------ BRANO PROPOSTO

E' capitato per caso.
Mentre spostavo uno scatolone per caso mi ritrovo in mano un libro, una foto.
Tu lo guardi, un po’ perplesso, e sinceramente stupito.
Ricordo, ricordo perfettamente quando ho scattato la foto, ho preso il libro, ho comprato quell’affare lì.
Ma ora che te lo ritrovi fra le mani, pur sapendo che è tuo, l’oggetto, lo osservi come se non lo fosse, e non lo potesse mai essere stato: sembra una roba d’altri lasciata da chissà chi, un visitatore sconosciuto.
Qualcuno che era estraneo e certo era altro da te, faceva cose che tu non faresti oggi, e ti pare persino impossibile aver mai fatto, pensava cose che non penseresti ora, e ti sembra curioso e bizzarro aver pensato.

------------

● **ESERCIZIO PROPOSTO A**
Trasforma in una tabella Markdown le righe dell'elenco, partendo dalla riga che contiene "Open 账户汇总 account summary" e fermandoti dopo quella che contiene "Click the Enable". Usa le colonne "Numero" e "Riga dell'elenco" e tralascia le righe vuote.
Il brano e l'elenco non hanno alcun legame tra loro.

------ ELENCO FORNITO

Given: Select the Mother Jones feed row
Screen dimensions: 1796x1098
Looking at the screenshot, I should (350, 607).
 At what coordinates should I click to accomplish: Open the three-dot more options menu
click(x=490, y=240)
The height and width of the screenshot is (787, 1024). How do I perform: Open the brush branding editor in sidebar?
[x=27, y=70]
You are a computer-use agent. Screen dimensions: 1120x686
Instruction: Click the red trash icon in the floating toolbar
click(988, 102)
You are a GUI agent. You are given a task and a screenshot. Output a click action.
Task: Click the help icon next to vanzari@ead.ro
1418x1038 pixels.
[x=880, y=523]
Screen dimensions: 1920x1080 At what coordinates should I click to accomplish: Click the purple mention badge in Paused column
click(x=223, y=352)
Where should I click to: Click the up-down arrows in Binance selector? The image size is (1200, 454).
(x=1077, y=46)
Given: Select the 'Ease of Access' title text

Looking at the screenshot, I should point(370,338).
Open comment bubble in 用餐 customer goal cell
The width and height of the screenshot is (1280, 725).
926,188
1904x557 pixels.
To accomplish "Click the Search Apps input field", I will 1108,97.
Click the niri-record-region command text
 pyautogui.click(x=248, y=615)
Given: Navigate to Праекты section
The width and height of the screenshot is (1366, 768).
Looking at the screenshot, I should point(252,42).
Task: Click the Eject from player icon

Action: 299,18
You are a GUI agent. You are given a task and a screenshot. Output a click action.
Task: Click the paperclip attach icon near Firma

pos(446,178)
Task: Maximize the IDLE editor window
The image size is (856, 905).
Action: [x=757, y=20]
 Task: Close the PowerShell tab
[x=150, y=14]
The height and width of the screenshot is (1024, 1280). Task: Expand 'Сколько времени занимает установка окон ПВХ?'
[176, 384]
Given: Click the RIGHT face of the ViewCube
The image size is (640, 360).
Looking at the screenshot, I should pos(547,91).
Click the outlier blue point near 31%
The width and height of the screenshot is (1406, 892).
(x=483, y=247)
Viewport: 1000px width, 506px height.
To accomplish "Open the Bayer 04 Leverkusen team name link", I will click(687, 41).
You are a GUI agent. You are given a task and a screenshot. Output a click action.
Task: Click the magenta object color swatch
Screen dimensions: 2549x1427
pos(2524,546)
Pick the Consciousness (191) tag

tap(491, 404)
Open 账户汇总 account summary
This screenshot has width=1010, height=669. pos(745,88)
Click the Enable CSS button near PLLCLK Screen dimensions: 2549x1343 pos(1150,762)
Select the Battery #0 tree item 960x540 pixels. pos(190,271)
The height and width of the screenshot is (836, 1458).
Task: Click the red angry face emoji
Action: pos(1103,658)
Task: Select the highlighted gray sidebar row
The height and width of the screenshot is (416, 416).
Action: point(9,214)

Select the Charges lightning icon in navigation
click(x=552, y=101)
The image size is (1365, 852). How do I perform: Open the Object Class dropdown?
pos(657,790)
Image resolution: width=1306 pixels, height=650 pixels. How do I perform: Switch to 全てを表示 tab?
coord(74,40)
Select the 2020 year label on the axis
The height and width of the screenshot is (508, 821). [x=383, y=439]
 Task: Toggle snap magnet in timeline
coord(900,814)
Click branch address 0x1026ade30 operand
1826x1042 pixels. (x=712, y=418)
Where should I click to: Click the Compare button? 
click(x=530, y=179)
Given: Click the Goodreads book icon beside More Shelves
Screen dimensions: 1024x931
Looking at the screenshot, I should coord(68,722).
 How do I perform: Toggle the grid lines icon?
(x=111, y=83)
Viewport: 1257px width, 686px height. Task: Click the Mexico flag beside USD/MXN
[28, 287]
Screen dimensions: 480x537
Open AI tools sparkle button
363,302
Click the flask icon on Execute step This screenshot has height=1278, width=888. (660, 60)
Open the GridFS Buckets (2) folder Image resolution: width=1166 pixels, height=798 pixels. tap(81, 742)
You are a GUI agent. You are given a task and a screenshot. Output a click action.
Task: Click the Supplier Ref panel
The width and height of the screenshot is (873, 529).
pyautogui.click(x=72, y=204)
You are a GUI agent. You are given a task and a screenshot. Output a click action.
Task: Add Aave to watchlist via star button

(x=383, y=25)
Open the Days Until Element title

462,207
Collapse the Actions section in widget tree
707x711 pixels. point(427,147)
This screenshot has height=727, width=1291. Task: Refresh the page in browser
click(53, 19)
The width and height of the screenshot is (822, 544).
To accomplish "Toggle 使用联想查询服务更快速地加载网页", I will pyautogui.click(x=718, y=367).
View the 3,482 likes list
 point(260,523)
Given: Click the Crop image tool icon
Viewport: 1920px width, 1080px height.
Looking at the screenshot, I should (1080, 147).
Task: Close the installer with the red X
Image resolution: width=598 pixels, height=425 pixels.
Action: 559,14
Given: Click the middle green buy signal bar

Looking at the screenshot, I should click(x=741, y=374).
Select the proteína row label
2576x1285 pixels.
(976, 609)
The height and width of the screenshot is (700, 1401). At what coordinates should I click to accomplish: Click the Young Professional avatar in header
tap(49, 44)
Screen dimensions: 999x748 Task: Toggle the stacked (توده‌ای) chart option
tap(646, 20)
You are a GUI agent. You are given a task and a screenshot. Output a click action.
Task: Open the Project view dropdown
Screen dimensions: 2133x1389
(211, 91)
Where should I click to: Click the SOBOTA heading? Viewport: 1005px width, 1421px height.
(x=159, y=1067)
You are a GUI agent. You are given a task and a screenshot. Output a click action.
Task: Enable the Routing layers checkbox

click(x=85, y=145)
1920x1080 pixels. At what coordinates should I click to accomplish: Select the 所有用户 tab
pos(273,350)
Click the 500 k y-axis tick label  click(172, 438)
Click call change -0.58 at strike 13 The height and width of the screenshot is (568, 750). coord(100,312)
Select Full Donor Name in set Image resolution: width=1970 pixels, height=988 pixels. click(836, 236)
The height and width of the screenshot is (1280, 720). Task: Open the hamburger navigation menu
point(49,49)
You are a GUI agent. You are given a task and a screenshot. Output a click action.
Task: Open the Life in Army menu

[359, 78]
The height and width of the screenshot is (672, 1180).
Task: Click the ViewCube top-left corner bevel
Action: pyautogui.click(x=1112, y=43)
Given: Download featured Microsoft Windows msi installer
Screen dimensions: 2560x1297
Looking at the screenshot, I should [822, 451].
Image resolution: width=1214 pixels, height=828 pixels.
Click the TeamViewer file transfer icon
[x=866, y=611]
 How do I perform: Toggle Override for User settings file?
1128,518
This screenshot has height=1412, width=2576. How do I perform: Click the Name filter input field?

------------

● **ESERCIZIO PROPOSTO B**
Per favore, riscrivi il brano partendo dalle parole "Ricordo, ricordo perfettamente" e fermandoti dopo "un visitatore sconosciuto.", sostituendo "visitatore" con "ospite".

● **RISPOSTA COMPLETA A**
| Numero | Riga dell'elenco |
|---|---|
| 1 | Open 账户汇总 account summary |
| 2 | This screenshot has width=1010, height=669. pos(745,88) |
| 3 | Click the Enable CSS button near PLLCLK Screen dimensions: 2549x1343 pos(1150,762) |

● **RISPOSTA COMPLETA B**
Ricordo, ricordo perfettamente quando ho scattato la foto, ho preso il libro, ho comprato quell’affare lì.
Ma ora che te lo ritrovi fra le mani, pur sapendo che è tuo, l’oggetto, lo osservi come se non lo fosse, e non lo potesse mai essere stato: sembra una roba d’altri lasciata da chissà chi, un ospite sconosciuto.